I hope you all celebrated the New Year in whatever fashion suited you. There were plenty of musical performances going on in the local area, but we have for the past fifteen years generally elected to stay home on New Year’s Eve. Shauna and I had a pajama party, which is how we celebrated last year as well.  In our pajamas we prepared a hearty home-cooked meal and switched back and forth from radio and television for our entertainment. I don’t actually own a pair of jammies anymore, but I’ve become somewhat attached to Shauna’s pink Big Brother Canada onesey. I know, that’s  weird right? I think perhaps I am channeling with my inner 3 year-old.  No, I don’t love the color pink, but those onesys are sooo comfortable. What I did not expect on New Year’s Ever was that Harvey, our 70+ year-old snow plow guy, would be plowing our driveway. He did, and as I usually do, I paid him immediately.  Was I a little embarrassed to be wearing a hooded, pink onsesy as I handed this man his money? Perhaps a little, but I think it has long ago been established that I have no shame. It likely gave him a laugh, and the older I get, the less I care about the judgement of others. While Shauna and I disagree on this particular subject, to me form is far less important than function, and I have never been particularly concerned about the clothes I wear. I would not be at all surprised to hear oneseys are making a big comeback in the adult market. Regardless of the fact that I looked a bit like a Smurf, the onesy was very comfy.
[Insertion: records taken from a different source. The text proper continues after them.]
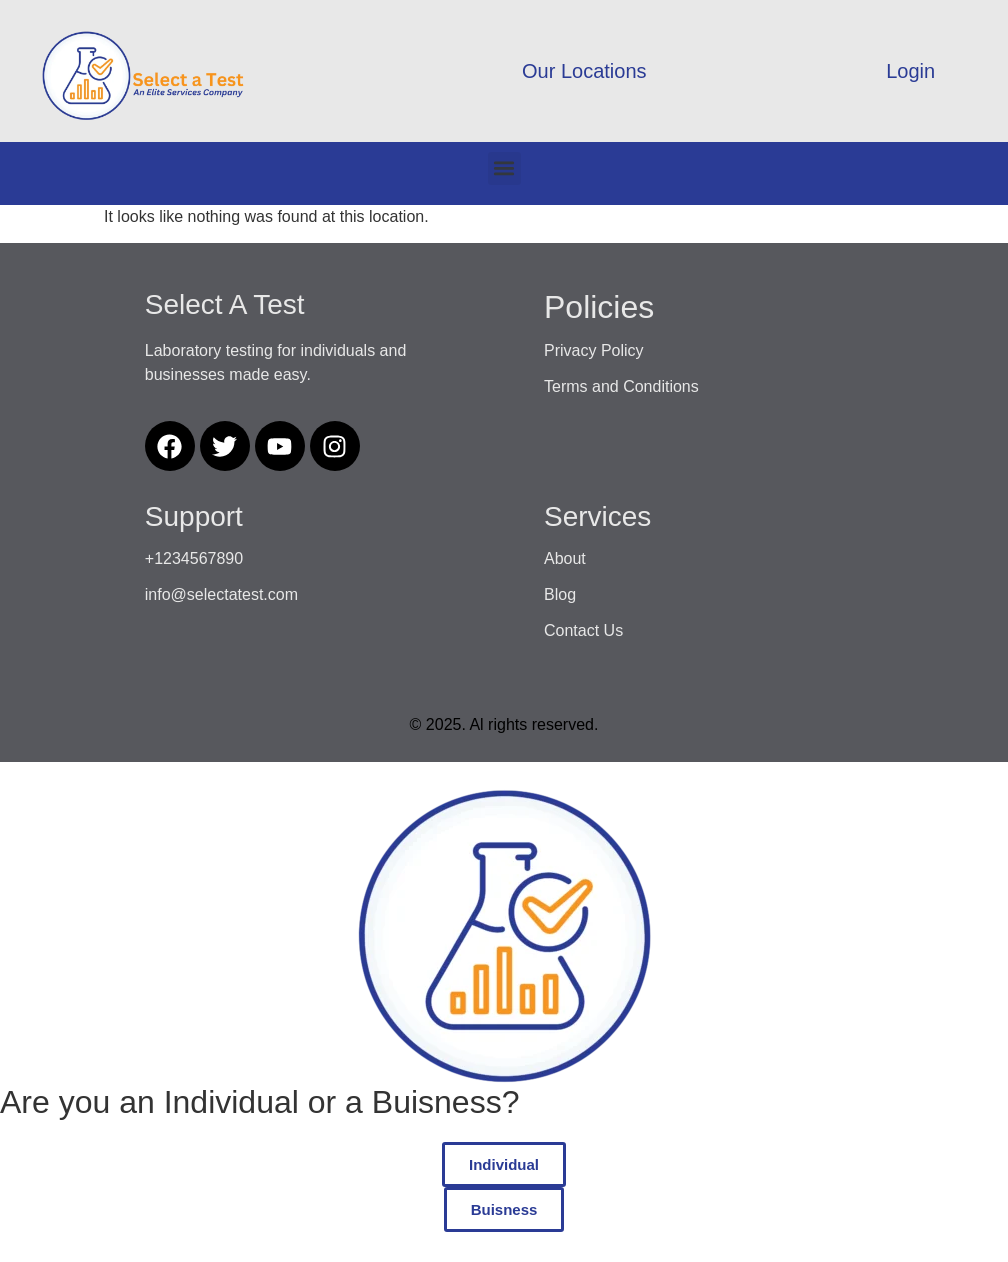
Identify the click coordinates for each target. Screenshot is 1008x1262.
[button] (504, 168)
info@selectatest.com (221, 594)
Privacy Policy (594, 350)
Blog (560, 594)
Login (910, 71)
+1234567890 (194, 558)
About (565, 558)
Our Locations (584, 71)
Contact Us (583, 630)
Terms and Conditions (621, 386)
While the political upheaval in America continues to hijack the headlines of 2016, last year marked what some pundits are calling “The Death Of The 80s”. I was astonished to read the long list of people in the entertainment industry who passed away in 2016. That list includes Glenn Frey from the Eagles, Prince, Leonard Cohn, David Bowie, Merle Haggard, songwriter Guy Clarke, Keith Emerson and Greg Lake of Emerson, Lake, and Palmer, John Berry of The Beastie Boys, Maurice White of Earth Wind and Fire, Lemmy Kilmister from Motorhead, Paul Kantner, one of the founding members of The Jefferson Airplane, and singer George Michaels, on Christmas Day, at 53. In the last week alone, actress/author Carrie Fisher passed on, followed by her mom Debbie Reynolds a day later. In a news story reporting Reynolds’ death, I learned that she did not even know how to dance before starring in her big debut “Singing In The Rain”. She learned to dance in less than two months and somehow managed to keep up with the likes of veteran hoofers Gene Kelly and Donald O’Connor. The rest is history, literally. It’s when these celebrities go that we learn how much they’d accomplished in their lives. Canadian actor Alan Thicke, who passed away suddenly a few weeks ago while playing hockey with his son, was multi-talented. I learned that, in addition to his television and movie career, he was a published song writer. His credo, and one that both Shauna and I found notable: “Live life so completely that when death comes to you, like a thief in the night, there will be nothing left to steal.”

While 2017 is just a little over one day old, I end this report without tongue in cheek. In the coming year I resolve to “do more good than harm”, as my self-help guru classmate Bob O’Connor put it. Maybe this will be the year when we all try to do the same. Happy New Year to one and all!